> **The problem**
Nothing in the records may be changed; retype them in full.

Stored data entries:
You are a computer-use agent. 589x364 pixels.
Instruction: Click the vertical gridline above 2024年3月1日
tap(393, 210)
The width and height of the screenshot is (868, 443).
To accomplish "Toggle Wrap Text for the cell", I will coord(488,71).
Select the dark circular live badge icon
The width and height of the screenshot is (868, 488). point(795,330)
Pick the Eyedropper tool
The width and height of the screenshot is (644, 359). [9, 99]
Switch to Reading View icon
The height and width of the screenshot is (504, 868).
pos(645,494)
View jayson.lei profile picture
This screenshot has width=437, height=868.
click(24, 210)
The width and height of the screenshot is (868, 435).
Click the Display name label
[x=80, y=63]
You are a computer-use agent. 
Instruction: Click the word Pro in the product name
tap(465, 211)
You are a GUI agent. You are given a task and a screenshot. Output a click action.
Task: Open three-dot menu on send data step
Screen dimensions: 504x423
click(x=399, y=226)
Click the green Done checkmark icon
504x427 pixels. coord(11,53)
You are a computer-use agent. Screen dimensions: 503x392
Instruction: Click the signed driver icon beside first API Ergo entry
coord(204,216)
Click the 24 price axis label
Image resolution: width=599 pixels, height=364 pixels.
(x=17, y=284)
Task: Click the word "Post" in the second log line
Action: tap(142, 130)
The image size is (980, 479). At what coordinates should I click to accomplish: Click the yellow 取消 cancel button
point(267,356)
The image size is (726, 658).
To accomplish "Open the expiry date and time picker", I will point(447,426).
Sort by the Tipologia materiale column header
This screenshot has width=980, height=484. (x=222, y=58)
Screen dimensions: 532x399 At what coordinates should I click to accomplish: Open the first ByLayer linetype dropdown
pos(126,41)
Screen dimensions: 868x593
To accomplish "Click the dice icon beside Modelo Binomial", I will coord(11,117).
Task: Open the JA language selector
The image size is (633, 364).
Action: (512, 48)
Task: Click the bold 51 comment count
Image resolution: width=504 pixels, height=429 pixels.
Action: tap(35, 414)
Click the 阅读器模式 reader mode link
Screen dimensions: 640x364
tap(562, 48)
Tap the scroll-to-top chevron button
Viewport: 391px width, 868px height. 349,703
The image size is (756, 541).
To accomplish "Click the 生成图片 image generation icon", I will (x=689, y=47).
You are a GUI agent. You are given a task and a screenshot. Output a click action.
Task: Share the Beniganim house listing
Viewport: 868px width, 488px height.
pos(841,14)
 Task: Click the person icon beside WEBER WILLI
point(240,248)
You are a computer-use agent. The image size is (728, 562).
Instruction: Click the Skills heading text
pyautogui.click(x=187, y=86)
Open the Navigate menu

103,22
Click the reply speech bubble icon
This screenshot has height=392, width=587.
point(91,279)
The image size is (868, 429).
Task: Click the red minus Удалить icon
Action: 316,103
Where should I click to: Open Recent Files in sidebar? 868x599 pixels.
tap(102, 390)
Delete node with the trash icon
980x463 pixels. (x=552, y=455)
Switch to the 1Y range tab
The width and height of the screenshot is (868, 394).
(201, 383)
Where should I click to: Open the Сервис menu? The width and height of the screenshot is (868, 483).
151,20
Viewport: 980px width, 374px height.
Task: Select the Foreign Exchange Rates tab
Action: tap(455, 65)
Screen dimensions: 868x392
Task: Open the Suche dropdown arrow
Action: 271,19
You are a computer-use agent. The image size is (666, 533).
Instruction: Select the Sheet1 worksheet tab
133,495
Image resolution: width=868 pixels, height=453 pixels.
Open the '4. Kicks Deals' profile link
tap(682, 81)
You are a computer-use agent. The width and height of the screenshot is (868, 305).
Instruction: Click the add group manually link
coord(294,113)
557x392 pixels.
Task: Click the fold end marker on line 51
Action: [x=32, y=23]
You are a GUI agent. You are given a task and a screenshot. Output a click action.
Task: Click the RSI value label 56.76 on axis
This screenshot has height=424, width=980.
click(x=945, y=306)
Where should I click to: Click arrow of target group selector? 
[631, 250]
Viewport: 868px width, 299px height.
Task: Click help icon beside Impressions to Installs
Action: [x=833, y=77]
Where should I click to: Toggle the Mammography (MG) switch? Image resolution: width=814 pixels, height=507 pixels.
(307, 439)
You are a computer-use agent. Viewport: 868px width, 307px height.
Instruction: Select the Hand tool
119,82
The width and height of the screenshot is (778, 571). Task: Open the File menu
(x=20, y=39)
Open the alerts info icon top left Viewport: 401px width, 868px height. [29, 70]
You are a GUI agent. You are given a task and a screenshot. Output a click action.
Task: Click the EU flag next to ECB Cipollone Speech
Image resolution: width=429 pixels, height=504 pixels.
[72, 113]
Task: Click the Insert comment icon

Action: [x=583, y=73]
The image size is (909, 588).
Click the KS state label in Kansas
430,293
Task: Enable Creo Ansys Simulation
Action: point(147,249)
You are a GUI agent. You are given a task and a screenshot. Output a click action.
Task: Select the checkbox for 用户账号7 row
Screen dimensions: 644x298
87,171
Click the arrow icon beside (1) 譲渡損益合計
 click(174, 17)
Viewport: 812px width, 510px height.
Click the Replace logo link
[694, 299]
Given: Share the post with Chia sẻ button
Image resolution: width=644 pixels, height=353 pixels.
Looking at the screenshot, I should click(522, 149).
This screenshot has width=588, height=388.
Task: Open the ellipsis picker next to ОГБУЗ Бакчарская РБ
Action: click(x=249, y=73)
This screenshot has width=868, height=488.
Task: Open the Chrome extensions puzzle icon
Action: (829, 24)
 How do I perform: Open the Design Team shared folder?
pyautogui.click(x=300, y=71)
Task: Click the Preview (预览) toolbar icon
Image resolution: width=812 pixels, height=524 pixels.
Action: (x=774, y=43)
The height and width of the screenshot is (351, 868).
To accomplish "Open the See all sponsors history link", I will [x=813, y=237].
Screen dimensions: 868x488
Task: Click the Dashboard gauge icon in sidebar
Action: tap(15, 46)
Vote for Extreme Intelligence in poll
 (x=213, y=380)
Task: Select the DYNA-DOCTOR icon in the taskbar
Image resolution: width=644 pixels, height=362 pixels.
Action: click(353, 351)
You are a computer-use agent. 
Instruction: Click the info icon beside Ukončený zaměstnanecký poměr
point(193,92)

> **Answer for the task**
You are a computer-use agent. 589x364 pixels.
Instruction: Click the vertical gridline above 2024年3月1日
tap(393, 210)
The width and height of the screenshot is (868, 443).
To accomplish "Toggle Wrap Text for the cell", I will coord(488,71).
Select the dark circular live badge icon
The width and height of the screenshot is (868, 488). point(795,330)
Pick the Eyedropper tool
The width and height of the screenshot is (644, 359). [9, 99]
Switch to Reading View icon
The height and width of the screenshot is (504, 868).
pos(645,494)
View jayson.lei profile picture
This screenshot has width=437, height=868.
click(24, 210)
The width and height of the screenshot is (868, 435).
Click the Display name label
[x=80, y=63]
You are a computer-use agent. 
Instruction: Click the word Pro in the product name
tap(465, 211)
You are a GUI agent. You are given a task and a screenshot. Output a click action.
Task: Open three-dot menu on send data step
Screen dimensions: 504x423
click(x=399, y=226)
Click the green Done checkmark icon
504x427 pixels. coord(11,53)
You are a computer-use agent. Screen dimensions: 503x392
Instruction: Click the signed driver icon beside first API Ergo entry
coord(204,216)
Click the 24 price axis label
Image resolution: width=599 pixels, height=364 pixels.
(x=17, y=284)
Task: Click the word "Post" in the second log line
Action: tap(142, 130)
The image size is (980, 479). At what coordinates should I click to accomplish: Click the yellow 取消 cancel button
point(267,356)
The image size is (726, 658).
To accomplish "Open the expiry date and time picker", I will point(447,426).
Sort by the Tipologia materiale column header
This screenshot has width=980, height=484. (x=222, y=58)
Screen dimensions: 532x399 At what coordinates should I click to accomplish: Open the first ByLayer linetype dropdown
pos(126,41)
Screen dimensions: 868x593
To accomplish "Click the dice icon beside Modelo Binomial", I will coord(11,117).
Task: Open the JA language selector
The image size is (633, 364).
Action: (512, 48)
Task: Click the bold 51 comment count
Image resolution: width=504 pixels, height=429 pixels.
Action: tap(35, 414)
Click the 阅读器模式 reader mode link
Screen dimensions: 640x364
tap(562, 48)
Tap the scroll-to-top chevron button
Viewport: 391px width, 868px height. 349,703
The image size is (756, 541).
To accomplish "Click the 生成图片 image generation icon", I will (x=689, y=47).
You are a GUI agent. You are given a task and a screenshot. Output a click action.
Task: Share the Beniganim house listing
Viewport: 868px width, 488px height.
pos(841,14)
 Task: Click the person icon beside WEBER WILLI
point(240,248)
You are a computer-use agent. The image size is (728, 562).
Instruction: Click the Skills heading text
pyautogui.click(x=187, y=86)
Open the Navigate menu

103,22
Click the reply speech bubble icon
This screenshot has height=392, width=587.
point(91,279)
The image size is (868, 429).
Task: Click the red minus Удалить icon
Action: 316,103
Where should I click to: Open Recent Files in sidebar? 868x599 pixels.
tap(102, 390)
Delete node with the trash icon
980x463 pixels. (x=552, y=455)
Switch to the 1Y range tab
The width and height of the screenshot is (868, 394).
(201, 383)
Where should I click to: Open the Сервис menu? The width and height of the screenshot is (868, 483).
151,20
Viewport: 980px width, 374px height.
Task: Select the Foreign Exchange Rates tab
Action: tap(455, 65)
Screen dimensions: 868x392
Task: Open the Suche dropdown arrow
Action: 271,19
You are a computer-use agent. The image size is (666, 533).
Instruction: Select the Sheet1 worksheet tab
133,495
Image resolution: width=868 pixels, height=453 pixels.
Open the '4. Kicks Deals' profile link
tap(682, 81)
You are a computer-use agent. The width and height of the screenshot is (868, 305).
Instruction: Click the add group manually link
coord(294,113)
557x392 pixels.
Task: Click the fold end marker on line 51
Action: [x=32, y=23]
You are a GUI agent. You are given a task and a screenshot. Output a click action.
Task: Click the RSI value label 56.76 on axis
This screenshot has height=424, width=980.
click(x=945, y=306)
Where should I click to: Click arrow of target group selector? 
[631, 250]
Viewport: 868px width, 299px height.
Task: Click help icon beside Impressions to Installs
Action: [x=833, y=77]
Where should I click to: Toggle the Mammography (MG) switch? Image resolution: width=814 pixels, height=507 pixels.
(307, 439)
You are a computer-use agent. Viewport: 868px width, 307px height.
Instruction: Select the Hand tool
119,82
The width and height of the screenshot is (778, 571). Task: Open the File menu
(x=20, y=39)
Open the alerts info icon top left Viewport: 401px width, 868px height. [29, 70]
You are a GUI agent. You are given a task and a screenshot. Output a click action.
Task: Click the EU flag next to ECB Cipollone Speech
Image resolution: width=429 pixels, height=504 pixels.
[72, 113]
Task: Click the Insert comment icon

Action: [x=583, y=73]
The image size is (909, 588).
Click the KS state label in Kansas
430,293
Task: Enable Creo Ansys Simulation
Action: point(147,249)
You are a GUI agent. You are given a task and a screenshot. Output a click action.
Task: Select the checkbox for 用户账号7 row
Screen dimensions: 644x298
87,171
Click the arrow icon beside (1) 譲渡損益合計
 click(174, 17)
Viewport: 812px width, 510px height.
Click the Replace logo link
[694, 299]
Given: Share the post with Chia sẻ button
Image resolution: width=644 pixels, height=353 pixels.
Looking at the screenshot, I should click(522, 149).
This screenshot has width=588, height=388.
Task: Open the ellipsis picker next to ОГБУЗ Бакчарская РБ
Action: click(x=249, y=73)
This screenshot has width=868, height=488.
Task: Open the Chrome extensions puzzle icon
Action: (829, 24)
 How do I perform: Open the Design Team shared folder?
pyautogui.click(x=300, y=71)
Task: Click the Preview (预览) toolbar icon
Image resolution: width=812 pixels, height=524 pixels.
Action: (x=774, y=43)
The height and width of the screenshot is (351, 868).
To accomplish "Open the See all sponsors history link", I will [x=813, y=237].
Screen dimensions: 868x488
Task: Click the Dashboard gauge icon in sidebar
Action: tap(15, 46)
Vote for Extreme Intelligence in poll
 (x=213, y=380)
Task: Select the DYNA-DOCTOR icon in the taskbar
Image resolution: width=644 pixels, height=362 pixels.
Action: click(353, 351)
You are a computer-use agent. 
Instruction: Click the info icon beside Ukončený zaměstnanecký poměr
point(193,92)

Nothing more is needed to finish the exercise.